Por Recaredo Veredas.

El lenguaje de las células. Nacho Gallego. Editorial Caballo de Troya. Madrid, 2010. 23 €. 416 páginas.

El lector medio ama la combinación de verdad –verdad literaria, emplazada entre la realidad y la verosimilitud- y narrativa. Suele darse cuando el autor decide contar circunstancias particularmente difíciles de su existencia. En ellas el autor se convierte en personaje, en un protagonista lúcido y digno, que asume sus defectos, afirma verdades como puños y posee una infinita sinceridad. Obviamente el autor que opta por la, llamémosla, opción confesional debe ser capaz de distanciarse de sí mismo y moldear su dolor como si fuera un recurso más. Las opciones y ejemplos son múltiples, desde la literatura de la enfermedad de Brodkey o Zorn a la del desamor de Wilde, pasando por complejas relaciones familiares –Torrente Giralt o Amis- o la narrativa de la extinción, que alcanzó sus más altas cimas en Auschwitz. El lenguaje de las células se encuadra dentro del primer bloque: el autor decide narrar su propia enfermedad, una dolencia que, según leemos en su biografía, terminó con su vida con apenas 36 años. Sin embargo el autor de El lenguaje de las células sale bien parado del empeño: su obra no es una repetición más o menos afortunada de moldes previos, ni una muestra más de literatura del dolor. Porque mira hacia otro lugar.

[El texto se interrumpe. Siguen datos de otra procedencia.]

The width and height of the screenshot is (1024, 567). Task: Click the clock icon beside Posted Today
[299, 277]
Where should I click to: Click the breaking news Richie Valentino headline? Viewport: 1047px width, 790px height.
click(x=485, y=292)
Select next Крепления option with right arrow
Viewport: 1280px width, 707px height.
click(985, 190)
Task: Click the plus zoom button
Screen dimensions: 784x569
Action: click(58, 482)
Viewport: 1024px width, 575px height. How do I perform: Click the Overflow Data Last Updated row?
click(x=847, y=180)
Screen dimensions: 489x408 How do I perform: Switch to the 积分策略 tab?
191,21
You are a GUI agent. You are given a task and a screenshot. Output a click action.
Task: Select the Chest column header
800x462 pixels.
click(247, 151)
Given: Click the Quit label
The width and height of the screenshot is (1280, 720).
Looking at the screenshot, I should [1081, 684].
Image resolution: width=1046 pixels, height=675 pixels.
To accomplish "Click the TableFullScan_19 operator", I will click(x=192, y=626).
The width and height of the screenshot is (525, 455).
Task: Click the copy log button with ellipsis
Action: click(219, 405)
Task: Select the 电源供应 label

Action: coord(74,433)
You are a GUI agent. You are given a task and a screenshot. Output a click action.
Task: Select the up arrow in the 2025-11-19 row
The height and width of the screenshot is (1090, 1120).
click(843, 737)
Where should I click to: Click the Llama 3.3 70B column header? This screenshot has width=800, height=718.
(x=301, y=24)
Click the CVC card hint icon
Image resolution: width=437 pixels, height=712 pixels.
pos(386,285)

Nacho Gallego, aun poseyendo una prosa solvente, no es un virtuoso. Su escritura resulta a veces demasiado ingenua y parece carecer de esa capacidad para la palabra justa que define a “los escritores”. Sin embargo El lenguaje de las células conmueve, y no solo porque conozcamos lo que pretende el narrador y su fracaso final. Son otras las causas: en Nacho Gallego, y en su protagonista Joan, habita la búsqueda de la luz, la perpetua lucha, frente a la desesperación cuasi nihilista de otros autores. Su mirada sobre la enfermedad no es, lo que también resulta muy novedoso, negativa: posee suficiente lucidez y fuerza para saber que el vigor, el entusiasmo con que contempla los prodigios del día a día, son regalos del cáncer. Por eso, como afirma la contracubierta, este libro es, aunque sea el primero y último de su autor, una apuesta de futuro. Porque, por su distinción, modifica al lector mucho más que otros de mayor brillantes, mejor escritos, pero carentes de una posición propia. Además resulta válido como libro de viajes. Como una guía de lugares bellos y sorprendentes, que deberían visitarse antes de la muerte, del desvelamiento del código oculto de las células, un lenguaje incomprensible, pero cuya asunción es tan irremediable como la propia vida.